Ci viene chiesto di non smettere mai di imparare. L’apprendimento permanente è un processo che si sviluppa lungo l’intero arco della vita, come il termine Lifelong Learning fa ben intuire. Ciò avviene superando i vincoli stessi di tempo e di spazio, perché da un lato non è più limitato a una fase della vita, dall’altro si può imparare ovunque. Lo si fa per interessi personali, ma anche per motivi professionali.
La formazione continua non solo permette lo sviluppo della conoscenza, delle competenze e delle abilità di una persona, ma va oltre. Favorisce l’inclusione, la partecipazione attiva nei contesti istituzionali, la competitività, l’imprenditività, la possibilità di innovazione e sviluppo. E sviluppa l’impiegabilità all’interno del mercato del lavoro.

- - - -

*PARTI DELL'ESERCIZIO*.
a) Rispondi in base al brano sull'apprendimento permanente:
(i) Con quale termine inglese viene indicato l'apprendimento permanente?
(ii) Per quali due tipi di motivi si impara?
(iii) Che cosa sviluppa la formazione continua all'interno del mercato del lavoro?
b) Ripeti fedelmente la parte del brano sull'apprendimento permanente che comincia con "La formazione continua" e prosegue fino a "mercato del lavoro.".
Per rispondere si usi soltanto il brano sull'apprendimento permanente.

*MATERIALE FORNITO*.
- - - -

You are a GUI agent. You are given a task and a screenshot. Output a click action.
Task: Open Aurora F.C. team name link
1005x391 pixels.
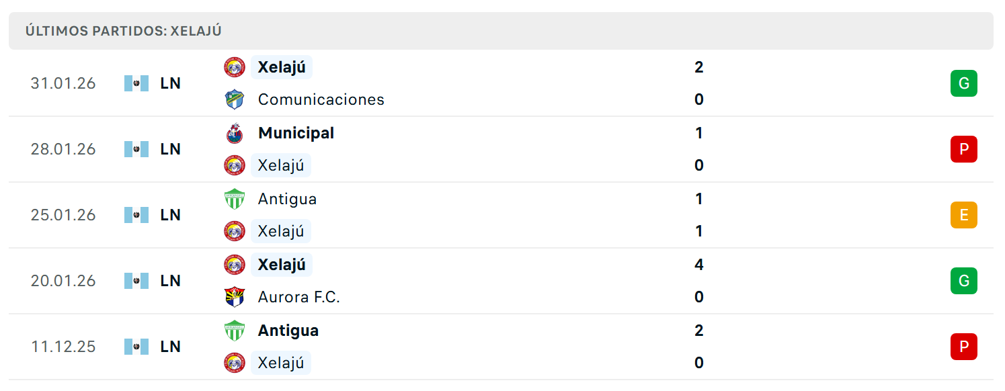(x=299, y=297)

- - - -

*SOLUZIONI DELLE CONSEGNE*.
a)
(i) Lifelong Learning.
(ii) Per interessi personali e per motivi professionali.
(iii) L'impiegabilità.

b)
La formazione continua non solo permette lo sviluppo della conoscenza, delle competenze e delle abilità di una persona, ma va oltre. Favorisce l’inclusione, la partecipazione attiva nei contesti istituzionali, la competitività, l’imprenditività, la possibilità di innovazione e sviluppo. E sviluppa l’impiegabilità all’interno del mercato del lavoro.